That lesson is not new, and it can be traced back further than the ’80s farm crisis. Many older farmers have parents or grandparents who endured the Depression and tried to impart its lessons to their children.
“My father was born in 1909,” says Ms. Jeschke. “We had a lot of those Depression discussions. The two things he imparted to us were: You have to work hard and be conservative in your spending; and also, you have to be diversified. He felt it was important not to have all your financial eggs in one basket.”
In the ’70s, many farmers forgot those admonitions. Urged on by experts and public officials and encouraged by the soaring price of grain, they got rid of their livestock and concentrated on corn, soybeans, and wheat. Indeed, the secretary of Agriculture urged them to plant fence row to fence row to supply newly opened export markets.
Convinced that demand would continue to boom, farmers boosted production and bid up land prices to unprecedented heights. When demand fell and crop prices plummeted, farmland values fell like a stone. Many farmers ended up owing more than their farms were worth. Twenty years later, the farm was a house.

Lesson 4: New generations forget.

The recession has largely spared the farm economy. Several years of high crop prices and decades of more cautious borrowing have put most farms on a solid footing. In contrast to the years preceding the ’80s farm crisis, most farmers have low debts. “I think the reason we didn’t get into the same trouble now is that we’ve got people still in business who still remember that,” says Michael Duffy, an economist at Iowa State University in Ames. “It didn’t let us get as much exposed. As a result, we haven’t got hit as hard.”
Nevertheless, farmers haven’t been immune from the economic troubles. Lower demand has meant that the prices for many crops, including corn and soybeans, have sunk far below the record levels of last year. Indeed, the corn that Midwestern farmers are harvesting this fall may have cost them more to grow than it will fetch at the local grain elevator. Livestock and dairy farmers are in much deeper trouble: They’ve been losing money since last year.
“It’s been two generations since we’ve seen anything as difficult as we’re seeing now,” says Shelly Mayer, a dairy farmer in Slinger, Wis., and executive director of the Professional Dairy Producers of Wisconsin. “Our families are struggling.”
Economists don’t expect to see a collapse either in crop prices or land values anytime soon. Still, farmers are increasingly anxious about the financial risk of commodity agriculture. Farms are less diversified than ever and more and more dependent on one or two crops. The cost of land, machinery, fertilizer, and fuel has been rising, and with it the cost of putting in a crop. Profits are higher, but so is the potential for loss.
At the same time, Neil Harl, a retired Iowa state economist with long experience in government and academia, worries that the restraint learned in the ’80s may be disappearing. The high commodity prices of recent years encouraged more aggressive lending and borrowing than he liked.
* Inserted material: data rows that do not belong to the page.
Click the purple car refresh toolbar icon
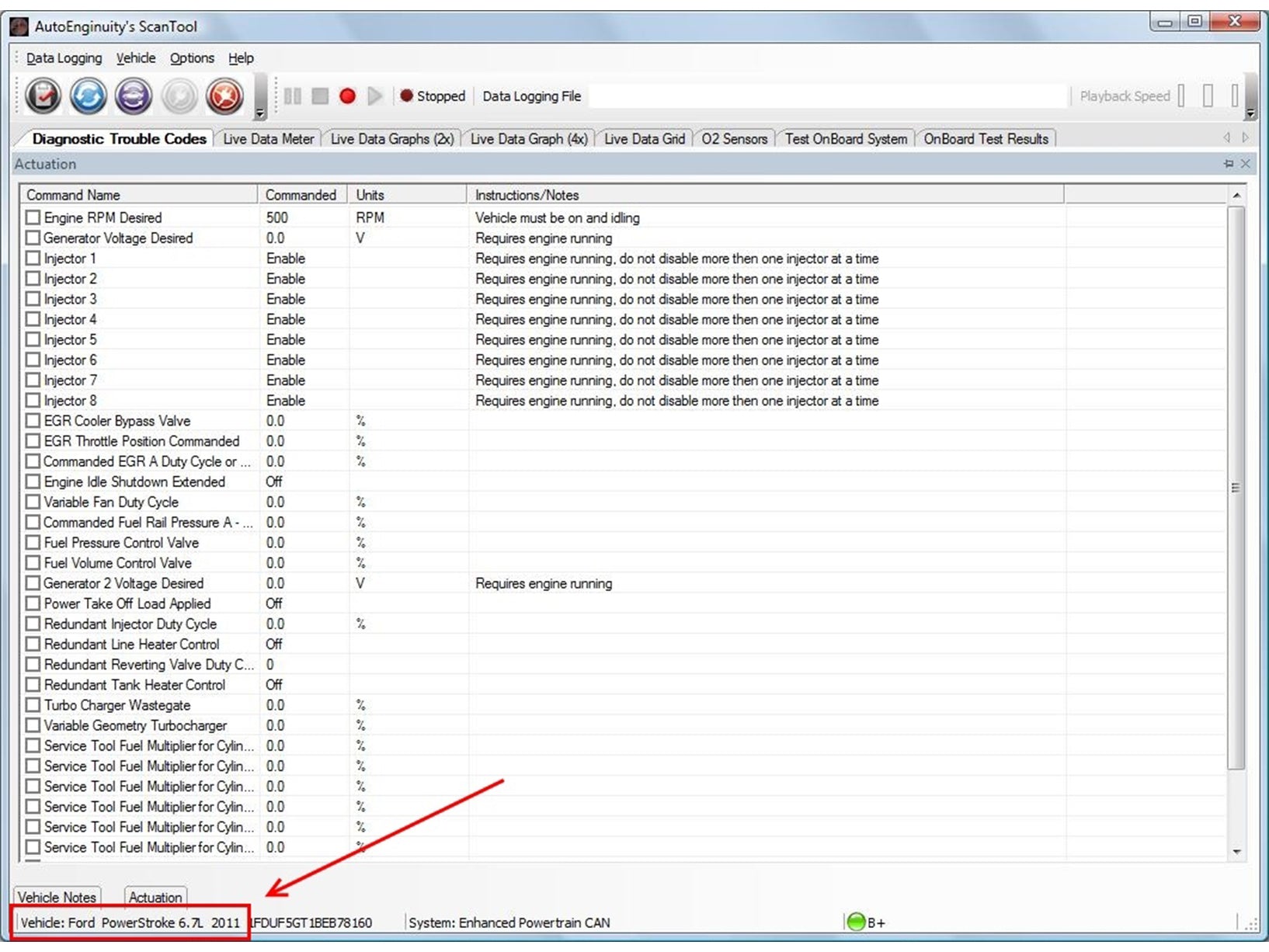134,96
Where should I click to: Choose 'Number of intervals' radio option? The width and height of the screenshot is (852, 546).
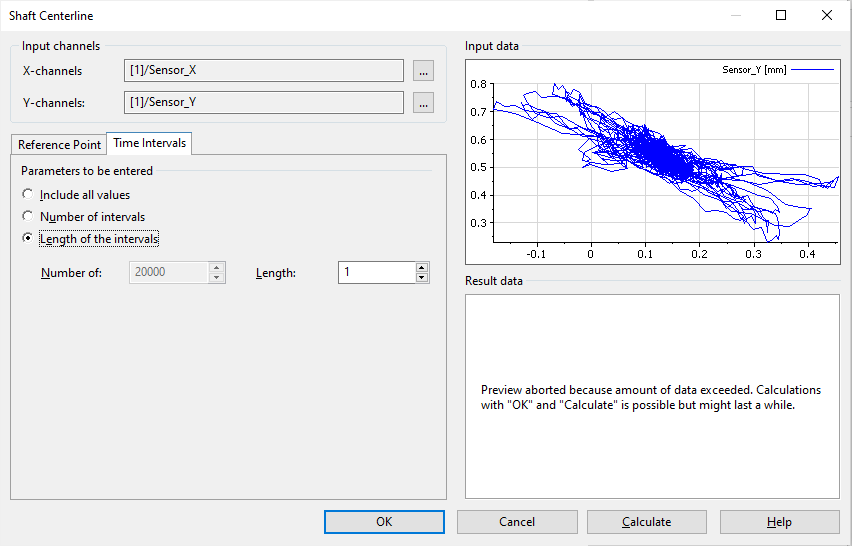28,217
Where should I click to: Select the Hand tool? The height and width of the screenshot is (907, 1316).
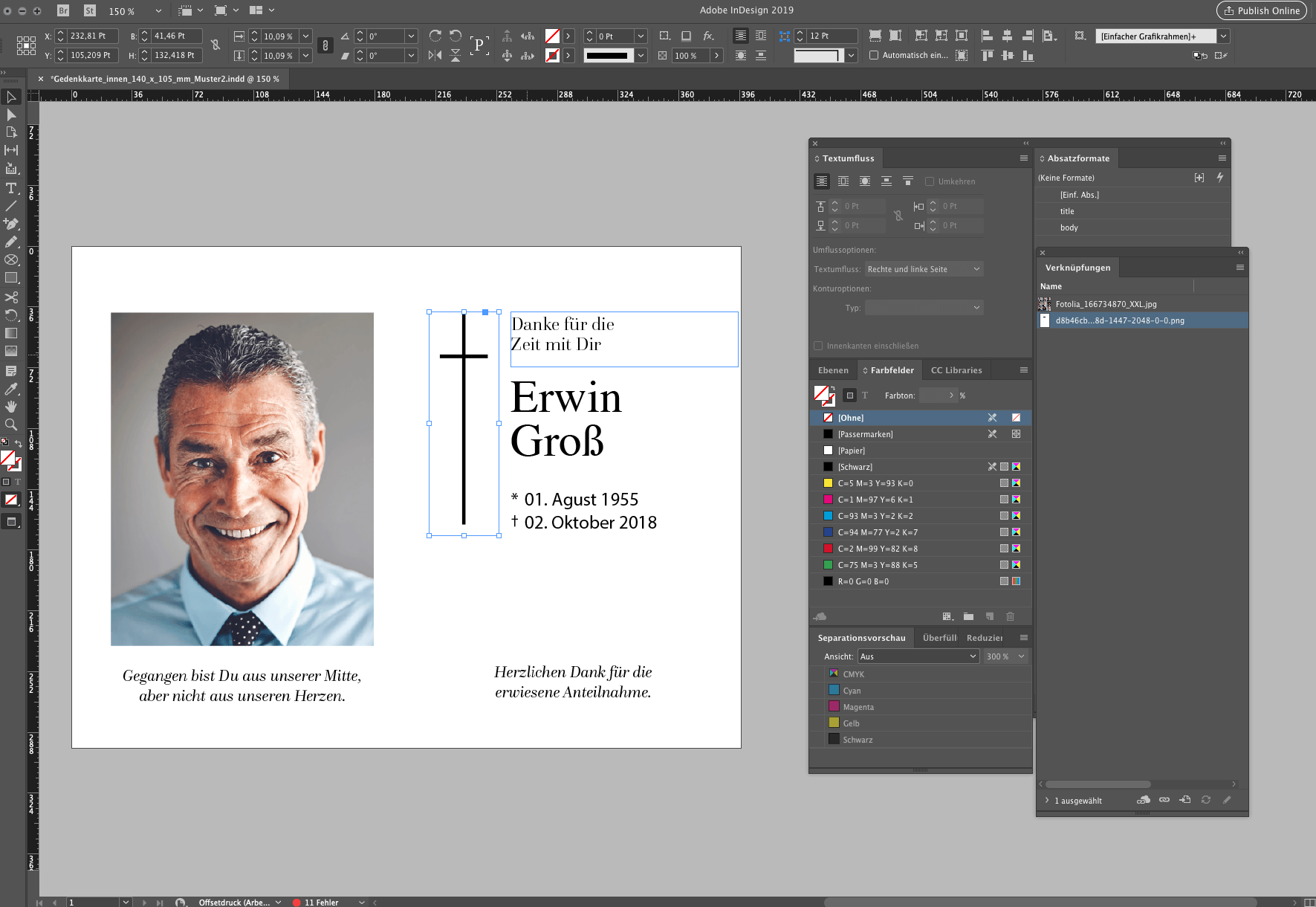coord(11,407)
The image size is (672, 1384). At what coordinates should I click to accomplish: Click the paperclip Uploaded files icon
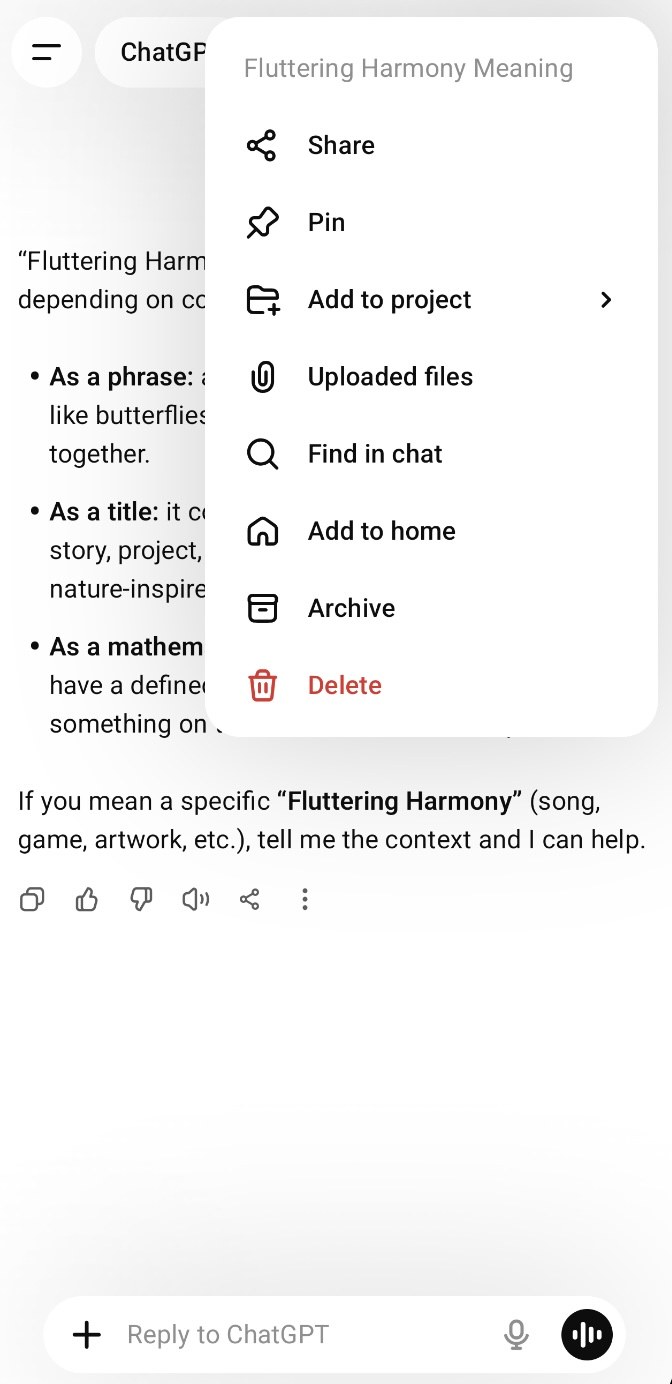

“I’ve been distressed,” he says. “I was beginning to see in the last five or six or seven years that the lessons learned in the ’80s were not as much remembered as I thought they would be.”
To some who have witnessed both the downturn of a generation ago and the one now unfolding, the most troubling lesson is the seemingly unlimited capacity of humans to forget.
“When you pass a generation or more from those crises,” says Mr. Tubbs. “It almost seems you’re doomed to experience it again.”